C’est alors parmi les différentes déclinaisons du projet de revenu universel que l’on découvre la figure la plus fidèle aux canons de l’universalité. Ainsi de la proposition de verser à toute personne (de la naissance à la mort) une allocation de base dont le montant serait uniforme (ni condition de ressources, ni prise en considération de la situation familiale) et le versement dépourvu de toute contrepartie ([4]). Libre à chacun de compléter ce revenu de base par des revenus d’activité. S’il est destiné à libérer l’individu (abstraitement considéré) du travail comme « fait social total », le versement d’une telle allocation signifierait aussi, chacun en a bien conscience, une remise en cause des fonctions jusque-là attribuées à la protection sociale (instituer un pot commun pour couvrir certaines charges de la personne située, la garantir contre différents risques susceptibles de réduire ou supprimer les revenus) alors que ce sont justement ces fonctions qui fondent et justifient le principe de solidarité nationale (Voir le premier article du Code de la sécurité sociale).

Problématique(s)

Cette distance prise, dans tous les cas de figure, tant avec la grammaire des assurances sociales et du statut salarial qu’avec celle d’un régime proprement universel, conduit à s’interroger sur la véritable signification de la référence actuelle à l’universalité : faut-il y voir un principe matriciel, dont tout est déduit, ou seulement un instrument au service de politiques publiques dont il s’agit d’apprécier le sens et la portée ?

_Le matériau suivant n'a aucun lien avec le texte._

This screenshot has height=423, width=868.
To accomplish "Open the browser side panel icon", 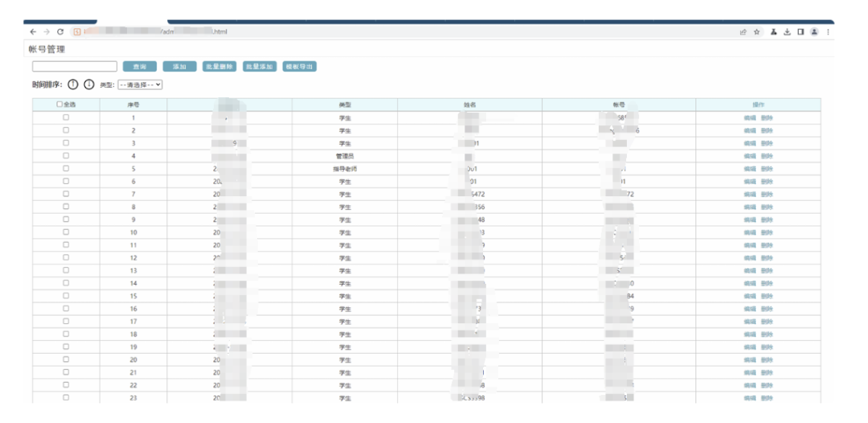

Quel que soit le caractère chaotique – parfois même paradoxal – des réformes, voit-on se dessiner un « modèle social » ? Dicté par les reconfigurations économiques ou qui tente d’en maîtriser les effets ?

Quels enseignements tirer des expériences étrangères ? Qu’attendre de ces nouvelles figures de l’universalité en terme d’effectivité, voire d’efficience des protections ?

Pour répondre à ces diverses questions quatre axes de réflexion sont proposés :

  •  universalité et citoyenneté sociale ;
  •  universalité et redistribution ;
  •  universalité de la sécurité sociale et réforme de son financement ;
  •  destin des beveridgismes

Premier axe : Universalité et citoyenneté sociale

Tant l’histoire que la sociologie enseignent que l’accès à la citoyenneté dépend de deux conditions :

  •  au plan individuel, apporter à chacun le bloc de ressources et de droits qui lui permettra de ne pas être dans la dépendance du besoin et de disposer d’une indépendance sociale suffisante pour être maître de ses choix ;
  •  au plan collectif, voir ses intérêts défendus par un mécanisme de représentation collective, de sorte que chacun puisse participer aux décisions qui engagent le destin collectif.

1) Longtemps ces droits et protections (individuels comme collectifs) furent attachés au travail. Plus exactement leur base était socioprofessionnelle. Leur universalisation emporte un changement de rattachement : du travail à la personne, et la montée en puissance de la condition de résidence. Il reste que la généralisation du champ d’application personnel de diverses protections ne signifie ni accès de tous aux prestations, ni uniformisation des prestations servies. D’où cette question : les conditions mises au bénéfice et au montant des allocations sont-elles de nature à apporter à chacun une « indépendance sociale suffisante », ou entretiennent-elles une « sous-citoyenneté » qui contrecarre l’ambition d’universalité ? Trouvent ici leur place autant l’analyse des dispositifs juridiques que les études de cas ou encore celles portant sur le comportement des acteurs.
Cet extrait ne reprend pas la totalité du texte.